Cricket needs to address the player-board run-in (or stand-off) issues at the earliest. The problem in its entirety lies in the adamancy on both the sides. Ultimately, the nation’s cricket is at loss.
Kevin Pietersen’s announcement of retirement from limited overs’ format was certainly a shocker. In his statement Pietersen said, “With the intensity of the international schedule and the increasing demands on my body, I think it is the right time to step aside and let the next generation of players come through to gain experience for the World Cup in 2015”.
The last two ODIs that he played for England saw him score 111* and 130 respectively against Pakistan in Abu Dhabi. His last T20 score was 62 against the same opposition. These not only show the kind of form he carried but a collective loss ofEnglandcricket, the board and lastly himself. Certainly, his frequent run-ins with his ‘adopted board’ have led to this decision.

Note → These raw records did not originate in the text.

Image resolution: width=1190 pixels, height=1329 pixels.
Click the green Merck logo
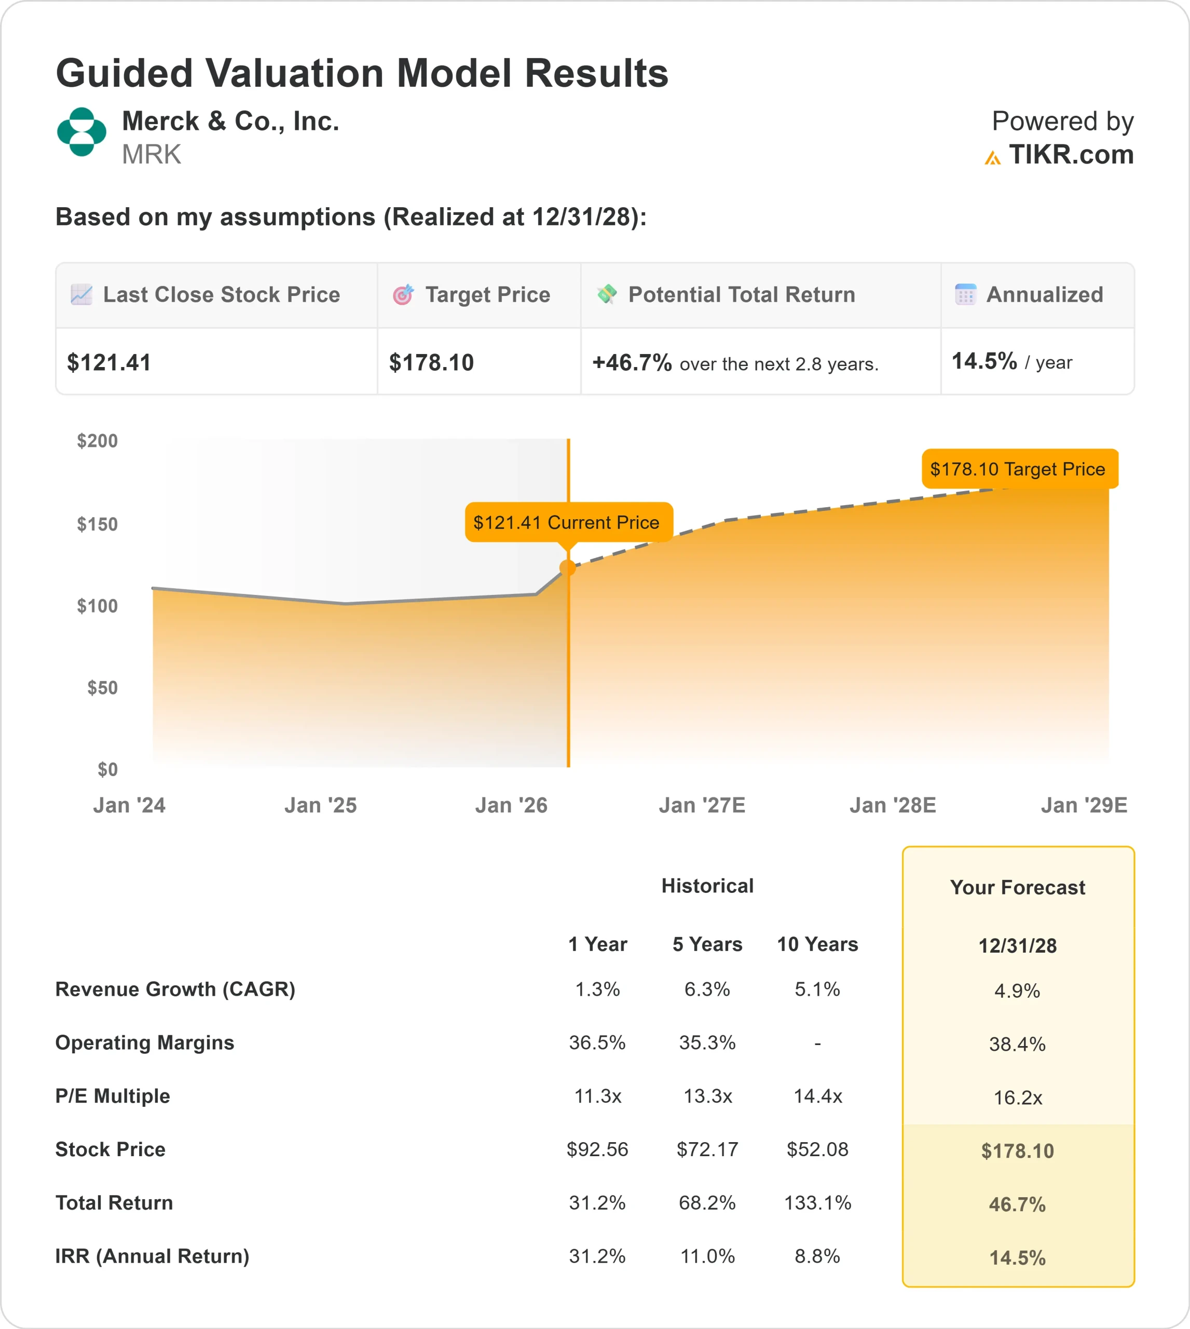(81, 132)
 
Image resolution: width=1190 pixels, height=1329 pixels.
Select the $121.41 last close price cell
(109, 362)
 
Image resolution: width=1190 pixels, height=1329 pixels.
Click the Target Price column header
(487, 295)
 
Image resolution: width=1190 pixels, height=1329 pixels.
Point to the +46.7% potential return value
(632, 362)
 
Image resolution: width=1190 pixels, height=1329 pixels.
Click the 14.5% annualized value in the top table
(984, 361)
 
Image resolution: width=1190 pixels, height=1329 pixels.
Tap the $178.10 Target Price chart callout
(1019, 469)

The England Cricket Board (ECB) had a rule stating that central contract players would have to make themselves available for both formats in the limited overs or nothing. Pietersen, however, was keen on continuing in T20s and quitting ODIs. The board refused and resultantly, the decision was announced by him. “For the record, were the selection criteria not in place, I would have readily played for England in the upcoming World Twenty20,” he said. His central contract would also be downgraded as he would be only chosen for the Tests henceforth.

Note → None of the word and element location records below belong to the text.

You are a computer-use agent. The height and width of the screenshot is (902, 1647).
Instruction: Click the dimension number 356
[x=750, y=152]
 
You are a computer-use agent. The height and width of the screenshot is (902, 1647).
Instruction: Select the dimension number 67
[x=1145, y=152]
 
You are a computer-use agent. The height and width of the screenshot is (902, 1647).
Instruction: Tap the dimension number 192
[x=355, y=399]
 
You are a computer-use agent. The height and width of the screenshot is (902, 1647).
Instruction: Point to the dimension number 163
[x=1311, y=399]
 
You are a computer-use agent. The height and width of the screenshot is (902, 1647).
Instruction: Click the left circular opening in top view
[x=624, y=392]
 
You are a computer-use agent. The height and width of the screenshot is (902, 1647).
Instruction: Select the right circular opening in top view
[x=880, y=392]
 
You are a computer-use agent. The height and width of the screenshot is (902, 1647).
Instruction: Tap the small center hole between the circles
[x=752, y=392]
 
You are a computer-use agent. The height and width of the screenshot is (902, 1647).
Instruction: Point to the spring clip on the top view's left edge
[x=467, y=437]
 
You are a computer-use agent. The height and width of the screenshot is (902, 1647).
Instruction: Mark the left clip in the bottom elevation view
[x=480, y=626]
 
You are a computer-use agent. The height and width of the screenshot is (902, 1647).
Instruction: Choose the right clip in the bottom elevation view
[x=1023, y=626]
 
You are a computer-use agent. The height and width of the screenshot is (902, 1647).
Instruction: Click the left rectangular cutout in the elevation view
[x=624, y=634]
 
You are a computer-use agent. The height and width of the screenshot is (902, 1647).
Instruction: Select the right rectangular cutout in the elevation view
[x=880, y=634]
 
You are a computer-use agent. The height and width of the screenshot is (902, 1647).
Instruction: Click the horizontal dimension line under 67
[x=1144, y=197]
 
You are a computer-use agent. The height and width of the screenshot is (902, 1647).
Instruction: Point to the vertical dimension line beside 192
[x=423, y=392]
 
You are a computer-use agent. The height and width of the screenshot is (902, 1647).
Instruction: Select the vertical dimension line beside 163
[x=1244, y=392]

A point worth noting- he has not announced his retirement from club cricket and the Indian Premier League. This further would start the never ending club versus country debate and giving impetus to the new concept of freelance cricketers. Chris Gayle was an example to this until sometime back when he wasn’t considered for any national commitments by the West Indies Cricket Board due to their stand-off. Now the differences, although not completely, have been resolved temporarily and he has made himself available for the ODI series against England now. Freelance cricketing is a very disappointing thing to have happened. Imagine the plight of a West Indies cricket fan when he sees Gayle bludgeoning the opposition in club games whereas the national team performs miserably in the batting department!
Such incidents only hurt the game. A balance has to be struck somewhere in between. Alternatives would emerge only when such impressive cricketers go. But players like Pietersen and Gayle have made it to this level due to impressive skill and rigorous training. Nurturing the young guns will take a lot of time and their nation’s performances would be at a greater risk till then. Instead, if the training continues with such players being around, a pool of competitive cricketers would be created making them ready for major events such as the World Cup in 2015.
Rigidity is the least needed thing in such times. ECB must rethink its stance on the central contract and ensure players’ wish as well. Also, it is a sign for other boards not to be egoistic about issues and resolve them quickly for the betterment of the game.